GlareDB: An analytics DBMS for distributed data
https://glaredb.com
GNU Affero General Public License v3.0
535 stars 35 forks source link

Excel Tables #2949

Open tychoish opened 2 weeks ago

tychoish commented 2 weeks ago

Support for Excel tables ? I think more and more data are stored in this structure, and they have many advantages over ranges (being relatively close to a database table, with column title, no merged columns). Tables are named, and AFAIK, their name is unique within a workbook (see for instance, in Apache POI : https://poi.apache.org/apidocs/dev/org/apache/poi/ss/usermodel/Table.html, ExcelJS: https://github.com/exceljs/exceljs?tab=readme-ov-file#tables, .NET importExcel :https://www.powershellgallery.com/packages/ImportExcel/6.5.0/Content/GetExcelTable.ps1 or https://learn.microsoft.com/en-us/dotnet/api/documentformat.openxml.spreadsheet.table?view=openxml-3.0.1 for giving a few example I came across). I don't know about any Rust implementation though (does Calamine support it?). It's frustrating having data in Excel tables, or data loaded into Excel through Power Query which creates Excel tables and not being able to load them by name.

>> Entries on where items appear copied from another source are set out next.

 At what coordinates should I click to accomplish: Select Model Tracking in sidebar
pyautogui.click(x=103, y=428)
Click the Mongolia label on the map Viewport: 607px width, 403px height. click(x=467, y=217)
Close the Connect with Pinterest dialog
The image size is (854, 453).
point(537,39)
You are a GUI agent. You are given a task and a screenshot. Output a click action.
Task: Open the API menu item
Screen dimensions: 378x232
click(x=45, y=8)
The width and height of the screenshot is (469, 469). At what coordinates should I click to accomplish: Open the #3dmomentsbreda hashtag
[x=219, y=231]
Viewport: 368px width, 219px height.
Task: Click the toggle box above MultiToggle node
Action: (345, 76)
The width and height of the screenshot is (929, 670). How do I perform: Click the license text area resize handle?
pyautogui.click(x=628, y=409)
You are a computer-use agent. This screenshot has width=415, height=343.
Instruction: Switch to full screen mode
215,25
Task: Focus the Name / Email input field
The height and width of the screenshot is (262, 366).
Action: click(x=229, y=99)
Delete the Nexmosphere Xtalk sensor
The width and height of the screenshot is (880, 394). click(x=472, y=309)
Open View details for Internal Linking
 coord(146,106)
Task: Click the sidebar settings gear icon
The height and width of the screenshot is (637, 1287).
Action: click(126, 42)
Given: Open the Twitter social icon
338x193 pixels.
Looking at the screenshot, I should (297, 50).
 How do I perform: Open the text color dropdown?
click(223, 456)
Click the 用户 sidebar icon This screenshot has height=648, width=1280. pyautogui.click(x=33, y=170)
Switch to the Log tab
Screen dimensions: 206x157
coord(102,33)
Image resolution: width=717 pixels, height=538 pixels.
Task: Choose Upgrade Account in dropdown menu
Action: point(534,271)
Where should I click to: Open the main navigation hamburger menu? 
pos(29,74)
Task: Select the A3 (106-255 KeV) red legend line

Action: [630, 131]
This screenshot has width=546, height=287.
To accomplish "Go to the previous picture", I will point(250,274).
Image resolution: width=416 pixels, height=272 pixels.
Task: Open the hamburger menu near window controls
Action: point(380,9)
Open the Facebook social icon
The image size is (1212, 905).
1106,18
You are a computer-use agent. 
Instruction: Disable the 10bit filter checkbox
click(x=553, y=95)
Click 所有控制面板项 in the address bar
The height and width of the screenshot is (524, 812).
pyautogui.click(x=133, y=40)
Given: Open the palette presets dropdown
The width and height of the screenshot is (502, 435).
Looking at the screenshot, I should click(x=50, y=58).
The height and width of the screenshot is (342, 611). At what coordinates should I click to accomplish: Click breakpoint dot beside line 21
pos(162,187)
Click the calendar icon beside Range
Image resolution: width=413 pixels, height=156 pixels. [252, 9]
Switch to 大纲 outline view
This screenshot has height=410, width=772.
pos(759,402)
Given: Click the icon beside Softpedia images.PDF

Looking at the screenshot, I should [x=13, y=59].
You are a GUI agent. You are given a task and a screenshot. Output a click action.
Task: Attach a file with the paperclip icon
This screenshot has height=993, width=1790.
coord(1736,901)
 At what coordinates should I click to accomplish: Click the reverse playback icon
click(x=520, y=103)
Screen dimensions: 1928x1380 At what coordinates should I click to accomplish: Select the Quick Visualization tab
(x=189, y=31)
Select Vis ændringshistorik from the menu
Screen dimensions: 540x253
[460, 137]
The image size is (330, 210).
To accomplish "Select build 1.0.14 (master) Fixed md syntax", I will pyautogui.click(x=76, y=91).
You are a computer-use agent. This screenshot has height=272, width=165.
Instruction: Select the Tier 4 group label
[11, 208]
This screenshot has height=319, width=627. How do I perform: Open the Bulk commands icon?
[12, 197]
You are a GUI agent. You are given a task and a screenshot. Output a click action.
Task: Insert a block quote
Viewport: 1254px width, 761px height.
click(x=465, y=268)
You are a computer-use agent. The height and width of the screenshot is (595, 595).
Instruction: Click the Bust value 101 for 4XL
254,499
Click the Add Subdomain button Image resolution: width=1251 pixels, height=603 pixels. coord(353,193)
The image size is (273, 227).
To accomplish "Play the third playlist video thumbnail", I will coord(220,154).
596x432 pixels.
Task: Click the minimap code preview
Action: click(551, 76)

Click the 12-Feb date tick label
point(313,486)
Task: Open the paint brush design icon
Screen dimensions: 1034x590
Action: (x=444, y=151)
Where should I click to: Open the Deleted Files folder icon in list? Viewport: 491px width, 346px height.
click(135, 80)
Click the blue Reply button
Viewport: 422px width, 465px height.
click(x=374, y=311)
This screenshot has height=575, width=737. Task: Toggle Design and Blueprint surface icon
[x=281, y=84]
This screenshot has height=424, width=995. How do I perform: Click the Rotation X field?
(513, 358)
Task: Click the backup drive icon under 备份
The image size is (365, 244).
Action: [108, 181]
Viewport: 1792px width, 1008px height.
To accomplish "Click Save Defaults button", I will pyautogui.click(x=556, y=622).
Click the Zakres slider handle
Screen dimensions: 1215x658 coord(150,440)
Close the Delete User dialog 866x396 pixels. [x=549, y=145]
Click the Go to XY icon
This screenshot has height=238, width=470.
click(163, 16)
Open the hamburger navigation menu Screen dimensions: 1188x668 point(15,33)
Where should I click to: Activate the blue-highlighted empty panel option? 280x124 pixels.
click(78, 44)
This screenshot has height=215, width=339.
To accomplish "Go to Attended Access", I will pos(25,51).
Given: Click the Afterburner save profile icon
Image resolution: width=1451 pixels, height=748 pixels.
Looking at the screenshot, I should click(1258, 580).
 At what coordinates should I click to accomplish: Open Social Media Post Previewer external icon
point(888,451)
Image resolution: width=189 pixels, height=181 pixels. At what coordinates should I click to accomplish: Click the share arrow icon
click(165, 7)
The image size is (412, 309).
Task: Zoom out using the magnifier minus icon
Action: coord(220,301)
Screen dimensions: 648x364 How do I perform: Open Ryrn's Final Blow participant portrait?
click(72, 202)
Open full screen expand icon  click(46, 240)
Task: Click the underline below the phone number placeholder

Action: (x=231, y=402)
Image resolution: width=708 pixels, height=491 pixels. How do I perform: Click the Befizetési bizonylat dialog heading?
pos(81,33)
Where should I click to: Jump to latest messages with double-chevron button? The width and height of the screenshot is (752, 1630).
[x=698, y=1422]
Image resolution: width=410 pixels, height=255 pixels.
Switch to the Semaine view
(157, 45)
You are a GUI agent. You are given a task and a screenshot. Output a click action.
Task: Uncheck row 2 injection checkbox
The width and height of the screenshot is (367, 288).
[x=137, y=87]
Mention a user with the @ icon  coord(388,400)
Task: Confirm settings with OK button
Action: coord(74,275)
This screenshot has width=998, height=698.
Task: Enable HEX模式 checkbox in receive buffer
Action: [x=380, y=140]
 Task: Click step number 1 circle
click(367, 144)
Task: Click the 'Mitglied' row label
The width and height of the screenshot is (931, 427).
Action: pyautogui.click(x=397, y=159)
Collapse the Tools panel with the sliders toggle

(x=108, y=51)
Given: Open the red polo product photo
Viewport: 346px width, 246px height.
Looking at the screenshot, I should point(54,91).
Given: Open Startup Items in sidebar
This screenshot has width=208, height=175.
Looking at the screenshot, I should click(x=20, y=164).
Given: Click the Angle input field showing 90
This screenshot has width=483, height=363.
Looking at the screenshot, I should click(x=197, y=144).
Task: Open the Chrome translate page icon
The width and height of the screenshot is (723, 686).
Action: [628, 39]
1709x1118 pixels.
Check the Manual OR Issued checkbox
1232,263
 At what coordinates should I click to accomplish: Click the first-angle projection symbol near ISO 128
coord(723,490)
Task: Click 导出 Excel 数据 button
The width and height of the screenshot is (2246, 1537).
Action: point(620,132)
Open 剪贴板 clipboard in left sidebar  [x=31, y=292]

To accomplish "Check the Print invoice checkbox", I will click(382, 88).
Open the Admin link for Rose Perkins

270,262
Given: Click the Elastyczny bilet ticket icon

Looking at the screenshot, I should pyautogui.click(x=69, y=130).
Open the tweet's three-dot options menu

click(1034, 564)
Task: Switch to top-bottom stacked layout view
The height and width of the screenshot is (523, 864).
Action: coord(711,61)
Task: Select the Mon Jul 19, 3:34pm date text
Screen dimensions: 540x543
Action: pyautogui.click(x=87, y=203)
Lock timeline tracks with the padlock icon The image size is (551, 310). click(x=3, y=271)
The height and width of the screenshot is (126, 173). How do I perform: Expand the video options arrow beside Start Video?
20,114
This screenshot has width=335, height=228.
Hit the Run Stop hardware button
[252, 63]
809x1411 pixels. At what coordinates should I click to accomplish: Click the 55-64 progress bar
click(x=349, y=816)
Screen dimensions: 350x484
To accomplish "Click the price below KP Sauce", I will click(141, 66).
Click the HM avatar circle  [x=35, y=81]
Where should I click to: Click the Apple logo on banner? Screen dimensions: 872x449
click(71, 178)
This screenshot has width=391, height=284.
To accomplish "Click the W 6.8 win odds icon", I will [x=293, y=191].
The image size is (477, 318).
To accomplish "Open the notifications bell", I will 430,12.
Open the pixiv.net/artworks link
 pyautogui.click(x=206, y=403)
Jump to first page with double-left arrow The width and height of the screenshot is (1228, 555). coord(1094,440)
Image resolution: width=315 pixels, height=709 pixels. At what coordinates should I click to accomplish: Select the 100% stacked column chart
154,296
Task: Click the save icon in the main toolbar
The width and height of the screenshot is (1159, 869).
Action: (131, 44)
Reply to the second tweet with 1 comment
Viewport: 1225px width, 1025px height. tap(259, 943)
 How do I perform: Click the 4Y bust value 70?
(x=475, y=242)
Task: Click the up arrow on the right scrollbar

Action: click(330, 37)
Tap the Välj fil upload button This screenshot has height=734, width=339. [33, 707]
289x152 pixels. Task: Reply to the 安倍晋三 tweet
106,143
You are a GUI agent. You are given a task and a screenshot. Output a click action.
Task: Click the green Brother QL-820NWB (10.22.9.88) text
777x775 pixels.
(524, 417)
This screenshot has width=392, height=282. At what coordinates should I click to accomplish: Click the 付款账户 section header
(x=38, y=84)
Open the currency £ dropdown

Expected behaviour would :

select * from read_excel('path/to/file.xlxs', table => 'table1') -- Uses the specified table

Hope it's doable without too much effort. Thanks!

Originally posted by @jgranduel in https://github.com/GlareDB/glaredb/issues/1994#issuecomment-2088797993

tychoish commented 2 weeks ago

@jgranduel, thanks for the feature request! I've moved it to this issue for better tracking.

Adding support for Excel Tables may be possible, but I'd need to look into it more before I getting an estimate/timeline together.